Zero-config mode: profile_dataframe infers a type per column, select_transforms picks auto_apply=True transforms that match the type, sorted by priority descending.

Transform Registry

Transforms live in goldenflow/transforms/ and self-register via decorator:

from goldenflow.transforms import register_transform

@register_transform(
    name="phone_e164",
    input_types=["phone"],
    auto_apply=True,
    priority=70,
    mode="series",
)
def phone_e164(series: pl.Series) -> pl.Series:
    ...

All transform modules are imported in goldenflow/__init__.py at package load time -- that is the only registration mechanism. If you add a new module, add an import there.

Hybrid expr / series / dataframe Mode System

The mode field on TransformInfo controls how the engine applies a transform:

mode Input Output When to use
"expr" pl.Expr pl.Expr Pure Polars operations (strip, lowercase). Stays in Rust; fastest.
"series" pl.Series pl.Series Python logic per column (phone parsing, date parsing). Uses map_batches internally.
"dataframe" pl.DataFrame pl.DataFrame Multi-column transforms (split_name, split_address). Receives and returns full frame.

The engine in engine/transformer.py dispatches based on TransformInfo.mode -- do not add mode-specific logic anywhere else.

Streaming Module (streaming.py)

StreamProcessor wraps TransformEngine for incremental processing:

  • transform_one(record: dict) -- single record, returns TransformResult
  • transform_batch(df: pl.DataFrame) -- one batch
  • stream_file(path, chunk_size=10_000) -- yields TransformResult per chunk
  • batches_processed property -- count of batches completed

The goldenflow stream CLI command uses this with a Rich progress bar.

Cloud Connectors

  • connectors/s3.py -- read_s3(uri) / write_s3(df, uri) using boto3
  • connectors/gcs.py -- read_gcs(uri) / write_gcs(df, uri) using google-cloud-storage

The file connector (connectors/file.py) detects s3:// and gs:// prefixes and delegates to the appropriate cloud connector automatically.

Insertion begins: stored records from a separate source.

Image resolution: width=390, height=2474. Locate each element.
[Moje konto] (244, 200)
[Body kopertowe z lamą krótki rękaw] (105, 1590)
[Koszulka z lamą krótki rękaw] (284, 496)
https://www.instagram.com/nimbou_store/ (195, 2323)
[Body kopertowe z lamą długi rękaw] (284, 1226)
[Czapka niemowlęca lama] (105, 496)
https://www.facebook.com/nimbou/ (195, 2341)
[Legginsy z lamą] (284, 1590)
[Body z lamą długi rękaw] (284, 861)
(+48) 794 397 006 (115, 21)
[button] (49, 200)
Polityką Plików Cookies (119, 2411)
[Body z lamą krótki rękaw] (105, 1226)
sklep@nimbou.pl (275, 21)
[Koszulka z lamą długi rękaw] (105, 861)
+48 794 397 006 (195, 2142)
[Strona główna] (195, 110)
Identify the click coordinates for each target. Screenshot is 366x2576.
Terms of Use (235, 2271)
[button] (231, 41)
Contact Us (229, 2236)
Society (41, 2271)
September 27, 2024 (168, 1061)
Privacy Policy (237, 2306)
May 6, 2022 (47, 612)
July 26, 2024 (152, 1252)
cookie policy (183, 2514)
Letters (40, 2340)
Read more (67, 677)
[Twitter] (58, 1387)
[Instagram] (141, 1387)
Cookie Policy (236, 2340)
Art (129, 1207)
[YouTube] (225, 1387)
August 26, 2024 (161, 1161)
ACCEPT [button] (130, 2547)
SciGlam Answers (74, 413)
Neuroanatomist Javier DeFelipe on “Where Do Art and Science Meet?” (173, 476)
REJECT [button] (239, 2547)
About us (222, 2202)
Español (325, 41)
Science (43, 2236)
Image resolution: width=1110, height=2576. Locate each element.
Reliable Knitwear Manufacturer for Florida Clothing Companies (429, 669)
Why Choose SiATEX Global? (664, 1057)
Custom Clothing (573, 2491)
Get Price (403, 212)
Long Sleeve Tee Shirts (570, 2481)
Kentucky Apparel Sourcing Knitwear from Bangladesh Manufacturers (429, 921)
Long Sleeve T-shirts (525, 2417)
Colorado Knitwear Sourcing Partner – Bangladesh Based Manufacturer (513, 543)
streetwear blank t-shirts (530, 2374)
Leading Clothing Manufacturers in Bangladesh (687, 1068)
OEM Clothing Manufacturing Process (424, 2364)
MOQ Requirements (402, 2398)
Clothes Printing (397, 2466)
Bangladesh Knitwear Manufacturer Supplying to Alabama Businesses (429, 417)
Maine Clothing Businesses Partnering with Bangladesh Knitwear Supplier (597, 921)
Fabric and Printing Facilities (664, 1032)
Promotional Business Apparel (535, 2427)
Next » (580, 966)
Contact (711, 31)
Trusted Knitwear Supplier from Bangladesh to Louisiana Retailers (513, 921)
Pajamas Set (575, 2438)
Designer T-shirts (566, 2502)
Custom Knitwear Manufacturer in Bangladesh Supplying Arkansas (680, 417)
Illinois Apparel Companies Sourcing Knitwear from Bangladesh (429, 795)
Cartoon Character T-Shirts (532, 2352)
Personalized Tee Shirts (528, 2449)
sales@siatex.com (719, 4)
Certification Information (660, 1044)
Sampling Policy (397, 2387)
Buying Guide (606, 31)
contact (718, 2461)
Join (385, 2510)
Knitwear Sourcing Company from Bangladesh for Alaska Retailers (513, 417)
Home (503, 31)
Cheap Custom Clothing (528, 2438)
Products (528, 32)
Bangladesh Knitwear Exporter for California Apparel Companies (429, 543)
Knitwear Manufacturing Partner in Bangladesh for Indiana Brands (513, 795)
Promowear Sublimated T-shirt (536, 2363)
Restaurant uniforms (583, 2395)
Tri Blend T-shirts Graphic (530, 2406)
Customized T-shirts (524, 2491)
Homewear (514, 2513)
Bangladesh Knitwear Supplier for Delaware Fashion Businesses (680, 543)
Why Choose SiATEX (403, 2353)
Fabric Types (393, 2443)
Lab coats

History Module (history.py)

  • Stores RunRecord JSON files in ~/.goldenflow/history/<run_id>.json
  • save_run(record) -- called by TransformEngine.transform_file after each run
  • list_runs(limit=20) -- returns newest-first list of RunRecord objects
  • RunRecord fields: run_id, source, timestamp, rows, columns, transforms_applied, errors, duration_seconds, config_hash, manifest_path

Notebook Module (notebook.py)

Monkey-patches _repr_html_ onto three classes at import time:

  • TransformResult._repr_html_ -- summary table + transform list + DataFrame preview
  • Manifest._repr_html_ -- transform audit trail with before/after samples
  • DatasetProfile._repr_html_ -- column profile table

Imported in goldenflow/__init__.py as a side-effect import (no symbols exported).

LLM Corrector (llm/corrector.py)

Registers an additional transform that calls an LLM API for categorical correction. Activated by:

  1. Setting GOLDENFLOW_LLM=1 environment variable
  2. Using --llm flag on the CLI (which does both the env var and the import)

Requires OPENAI_API_KEY or ANTHROPIC_API_KEY. Gracefully skips if no key is found.

Domain Packs (All 5 Implemented)

Each domain pack lives in goldenflow/domains/<name>.py and subclasses DomainPack from base.py:

Module load_domain() key Focus
people_hr.py "people_hr" Names, SSNs, employment dates, gender
healthcare.py "healthcare" Patient IDs, diagnosis codes, clinical dates
finance.py "finance" Currency, account numbers, transaction dates
ecommerce.py "ecommerce" SKUs, prices, order dates, addresses
real_estate.py "real_estate" Property addresses, listing dates, prices

load_domain(name) is exported from goldenflow/domains/__init__.py and returns the pack or None.

CLI Modules

  • cli/main.py -- all 14 commands (Typer app)
  • cli/errors.py -- cli_error_handler() context manager for friendly error messages
  • cli/init_wizard.py -- run_wizard() interactive setup wizard
  • cli/watch.py -- watch_directory() polling loop
  • cli/schedule.py -- run_schedule() interval parser + loop

Key Patterns

  • All transforms use @register_transform -- never add to _REGISTRY directly
  • TransformResult is a dataclass with .df (clean Polars DataFrame) and .manifest (Manifest)
  • Manifest tracks every TransformRecord: column, transform name, rows affected, before/after samples
  • Polars-native -- all data ops use Polars, never pandas
  • parse_transform_name("truncate:50") splits parameterized transform strings into ("truncate", ["50"])
  • select_from_findings in engine/selector.py maps GoldenCheck finding check names to transform names (the --from-findings CLI flag)

Config Schema (goldenflow.yaml)

source: customers.csv
output: customers_clean.csv

transforms:
  - column: phone
    ops: [phone_e164]

renames:
  email_address: email

drop: [internal_id]

dedup:
  columns: [email]
  keep: first

Config is a GoldenFlowConfig Pydantic model (config/schema.py). config/learner.py auto-generates it from data profiles.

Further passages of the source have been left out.